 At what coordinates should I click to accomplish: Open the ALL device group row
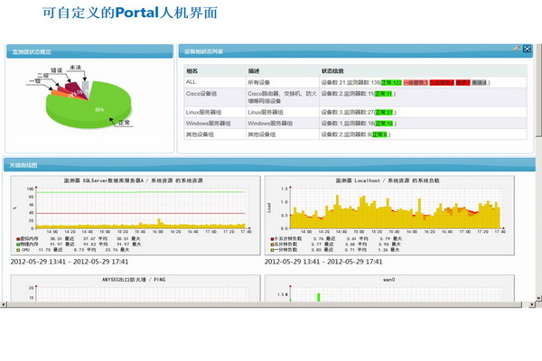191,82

...

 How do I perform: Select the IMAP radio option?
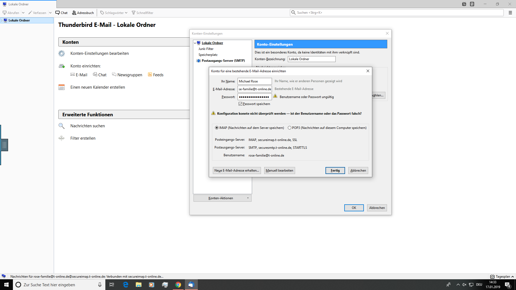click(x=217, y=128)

* * *

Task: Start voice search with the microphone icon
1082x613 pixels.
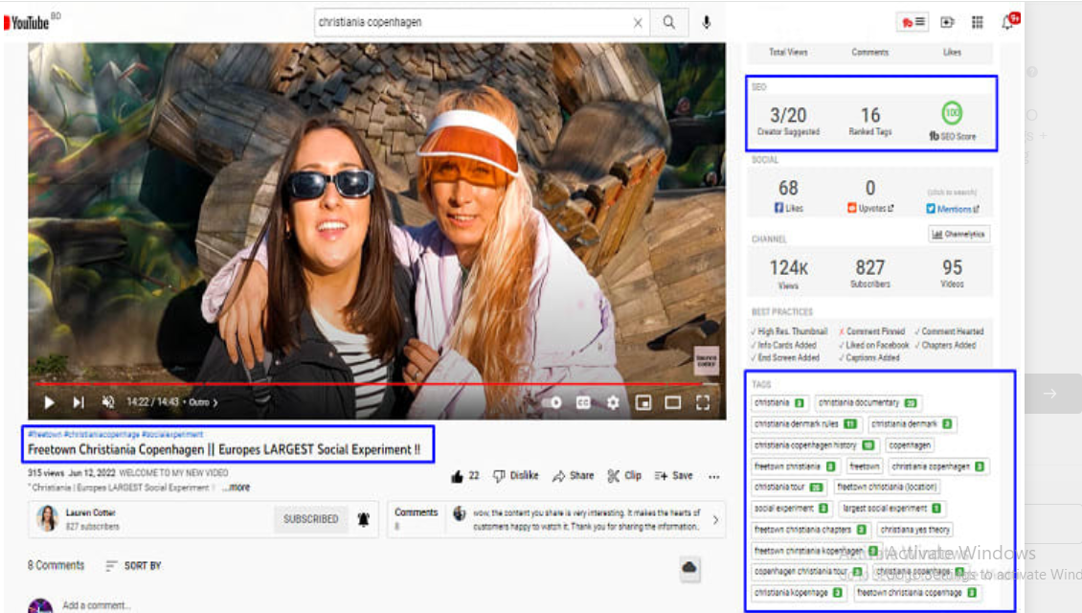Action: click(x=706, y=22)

» **WHAT IS EXPECTED**
Rewrite everything from the line containing "Task: Start voice" down to the line containing "Action: click(x=706, y=22)", changing "microphone" to "mic" and keeping all else the same. Leave out the pictures.

» **EXERCISE OUTPUT**
Task: Start voice search with the mic icon
1082x613 pixels.
Action: click(x=706, y=22)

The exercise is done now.